THREE disability groups have pulled out of a consultation forum because of the Government’s failure to take any account of their wishes in the controversial new Disability Bill.
Three groups withdraw from Disability Bill consultation forum

The Forum for People With Disabilities, the National Association for People with an Intellectual Disability (NAMHI) and the National Parents and Siblings Alliance (NPSA), have agreed their core needs are not being addressed in the bill which has gone through committee and is due for report stage in the Dáil.

This is the second Disability Bill in four years to provoke outrage among disability groups.

All three are leading members of the Disability Legislation Consultation Group (DLCG), which represents 550 organisations and was set up by the Government to ensure consultation and make proposals on the bill which was announced by the Government last September.
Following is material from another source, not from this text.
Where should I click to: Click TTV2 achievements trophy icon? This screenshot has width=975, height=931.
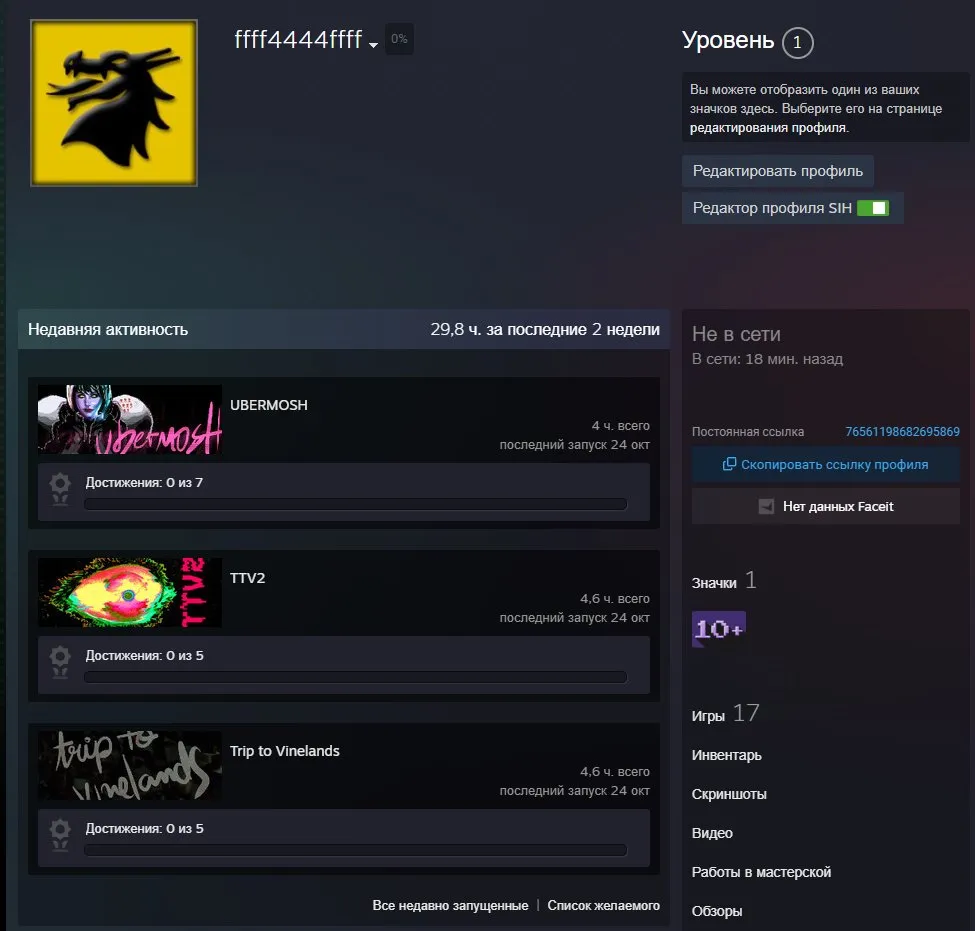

Yesterday, NPSA director Seamus Greene said that Equality Minister Frank Fahey’s attitude to the DLCG was not dissimilar to Margaret Thatcher’s famous ‘out, out, out’ speech during the Anglo-Irish Treaty negotiations.

“We had five issues that were very important to us and that needed modification, and we were just told ‘no, no, no’, and then a maybe for the least important issue. The Government are not consulting with us. They aren’t even interested in formulating compromises,” said Mr Greene. NAMHI said the bill was fundamentally flawed because instead of enforceable rights, disabled people would only have a right of assessment of needs without a guaranteed right to required services.

According to the DLCG, the most important omissions in the bill include a disabled person’s unequivocal right to an independent assessment, the fact services identified as necessary following the assessment don’t have to be provided for within a reasonable and agreed timeframe, and the failure to ring-fence funding for disability.

They have also called for Government departments’ sectoral plans to incorporate the needs of people and they want this incorporated into the bill. “The Government has refused to move on these points, and would make no commitment to consider creating any statutory duty. We need rights to be based in legislation. They are telling us to trust them but we have seen time and time again that what is promised does not necessarily materialise,” said NAMHI chief executive Deirdre Carroll.

According to the three groups, they will continue to fight for improvements to the Disability Bill outside the DLCG.

“The fight is not over, not by far. The Government weren’t listening to us within the DLCG, but we will continue to fight for equality outside the group. We’re not asking for a blank cheque but some guarantees that people will eventually get the services they need,” said Ms Carroll.